WHAT THE TASK REQUIRES:
Retype, word for word, the line holding "Open the facebook.com link card title" and each line after it down to the end of the data; pictures are not copied.

DATA RECORDS:
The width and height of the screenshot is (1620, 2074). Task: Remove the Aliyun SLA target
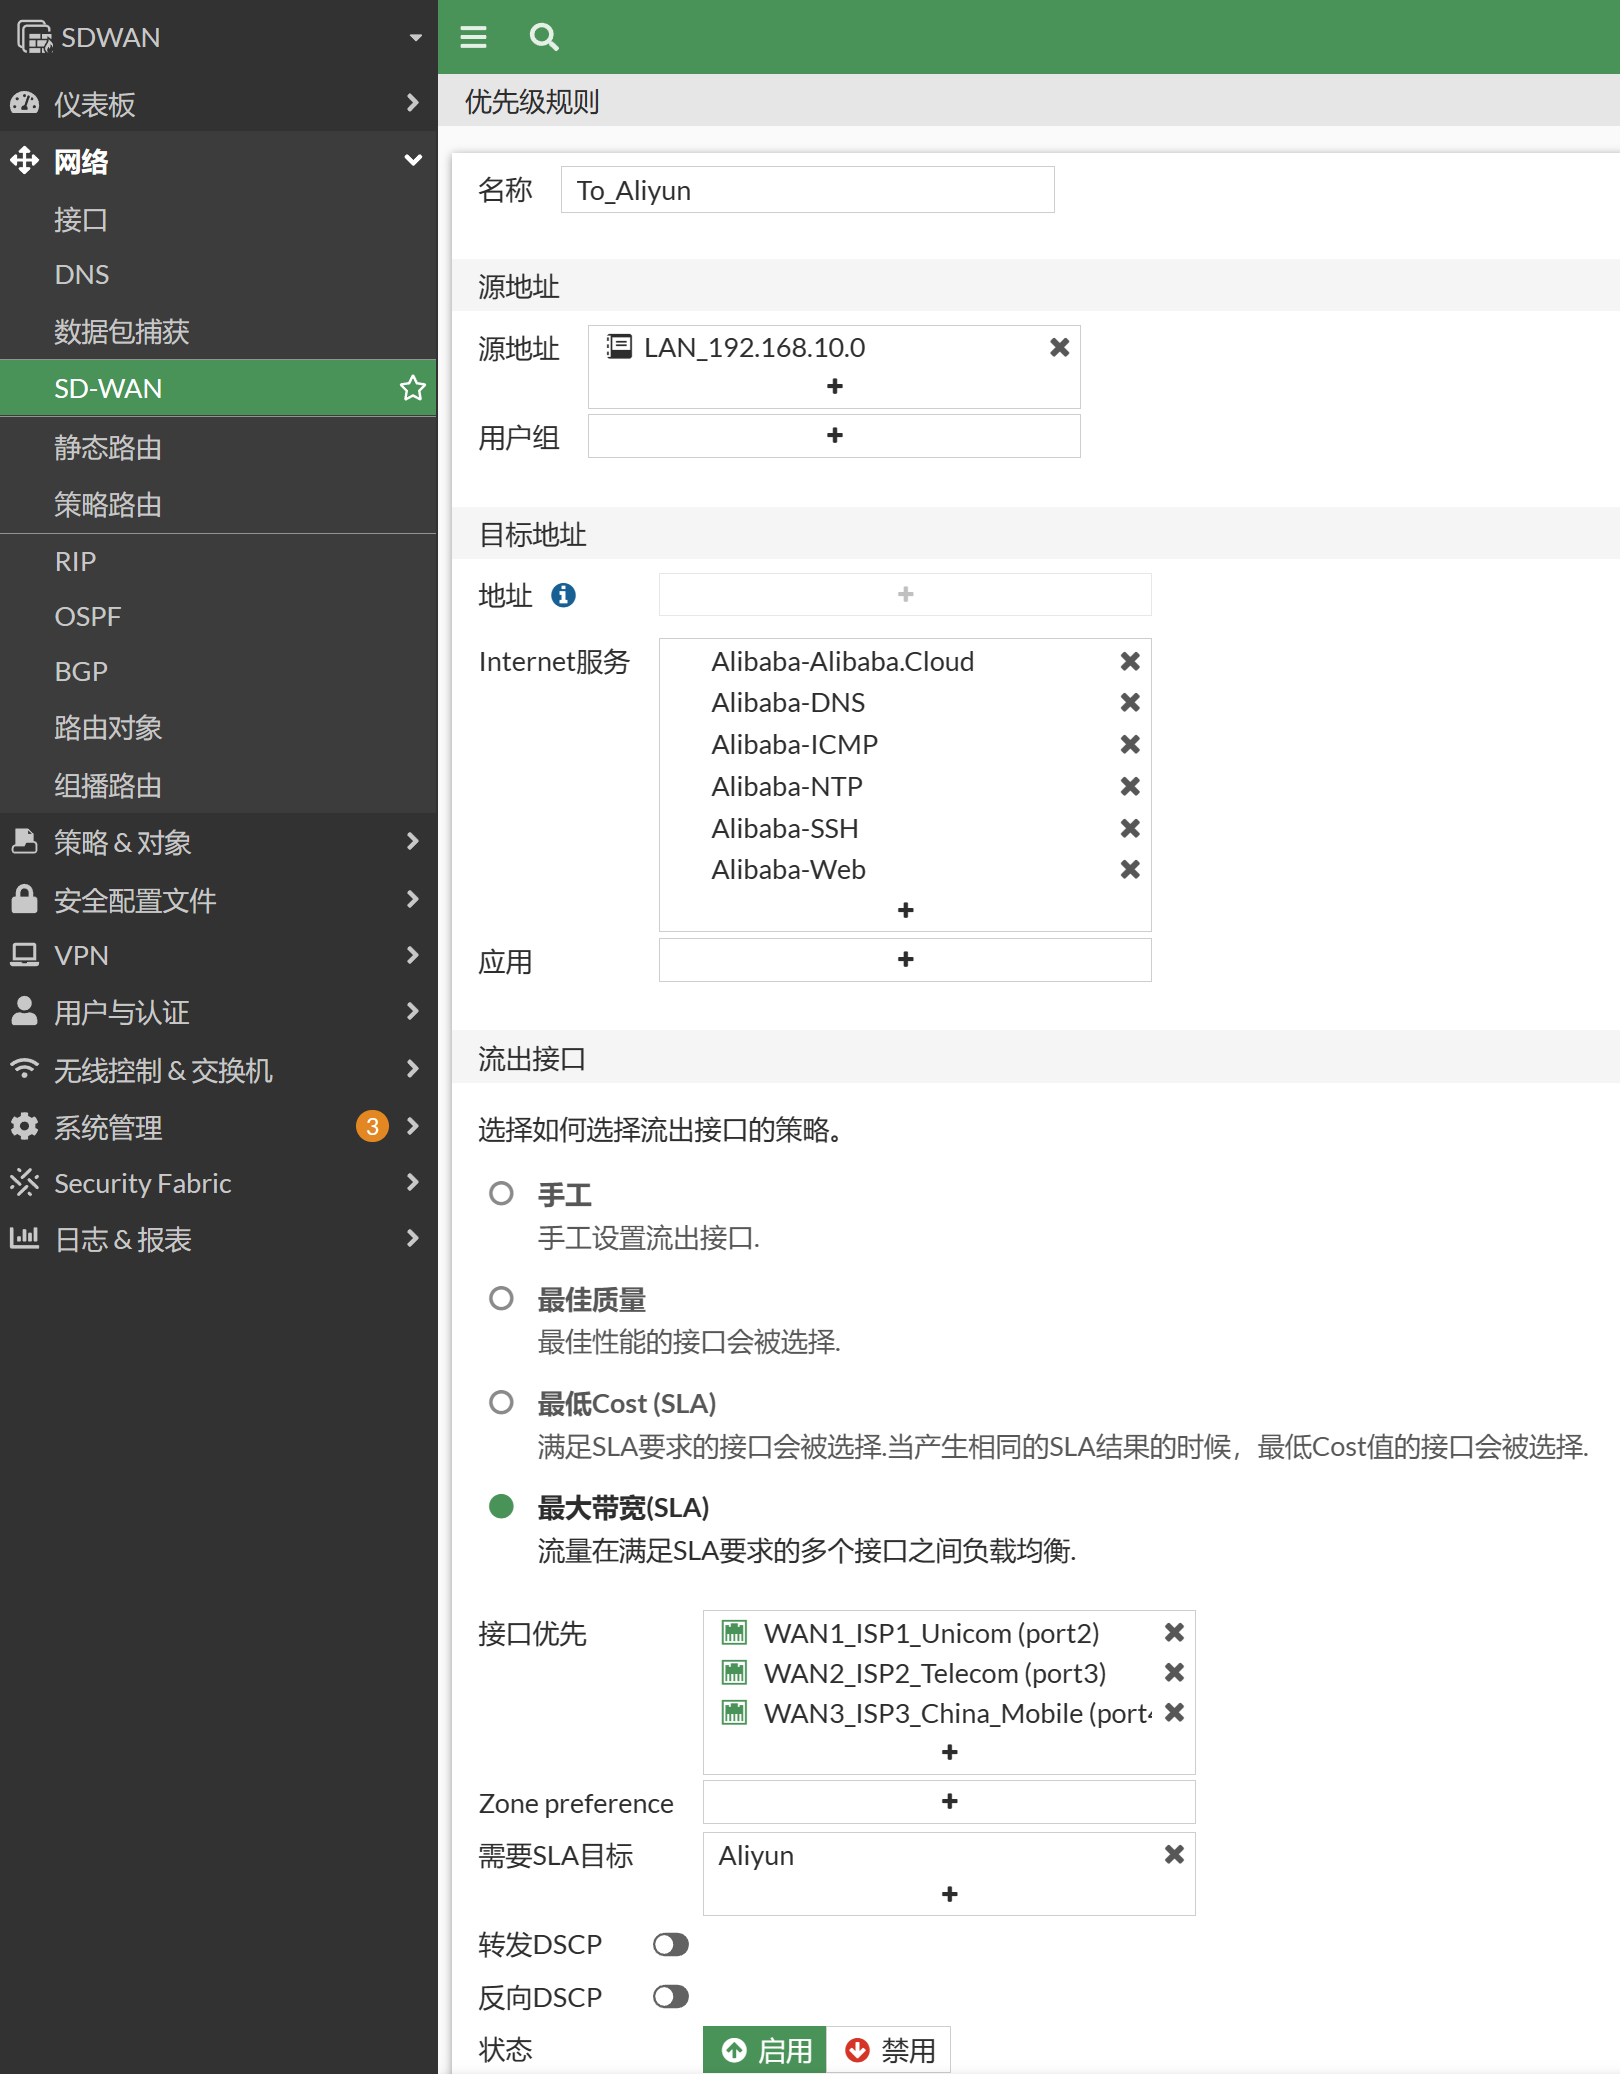(1174, 1855)
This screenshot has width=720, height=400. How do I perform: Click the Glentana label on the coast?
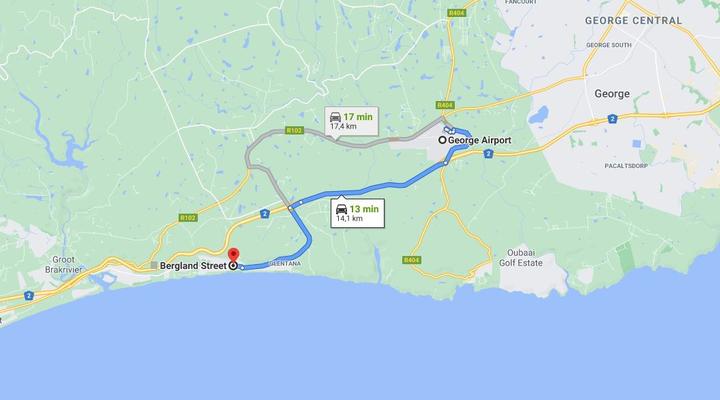(285, 264)
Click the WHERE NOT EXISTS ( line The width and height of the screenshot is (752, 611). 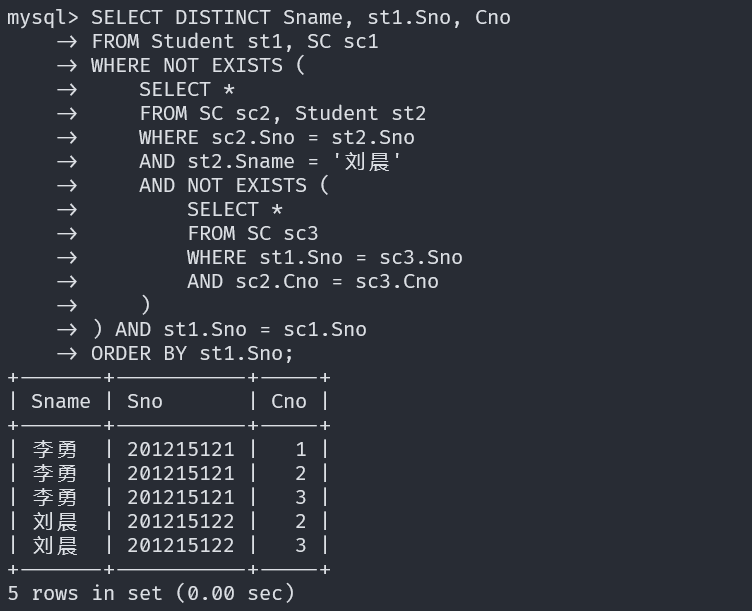coord(198,65)
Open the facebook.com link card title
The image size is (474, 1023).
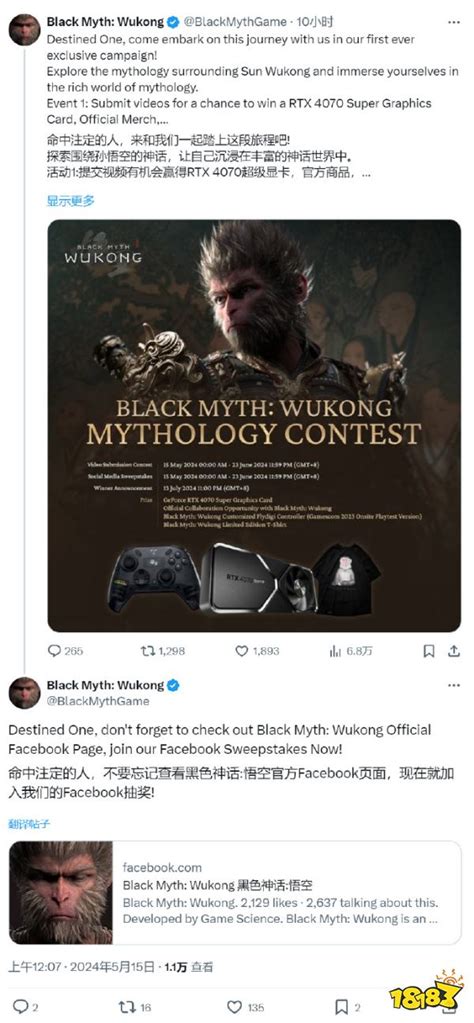(218, 885)
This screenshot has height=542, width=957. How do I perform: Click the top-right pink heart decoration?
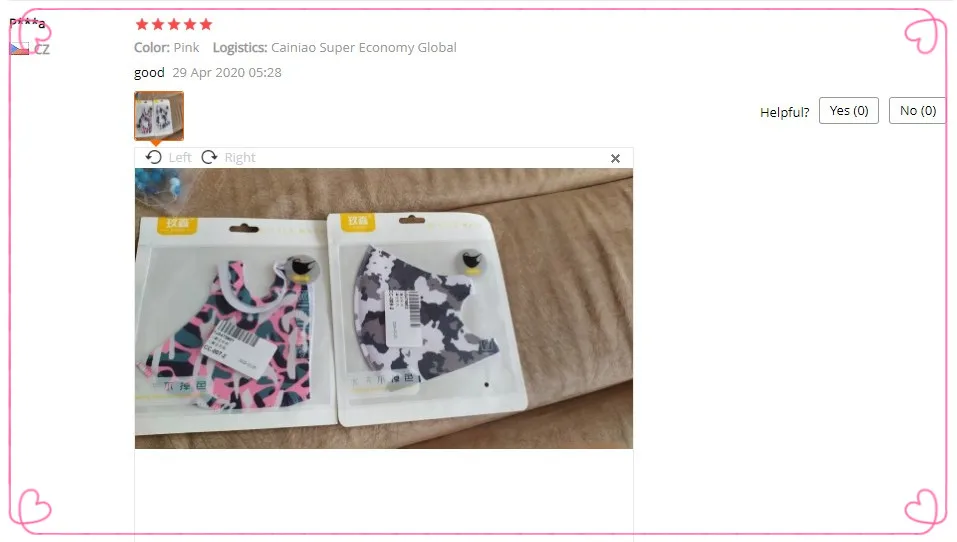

COMPLETED TASK:
Open the facebook.com link card title
The image size is (474, 1023).
(218, 885)
This screenshot has height=542, width=957. How do I perform: Click the top-right pink heart decoration?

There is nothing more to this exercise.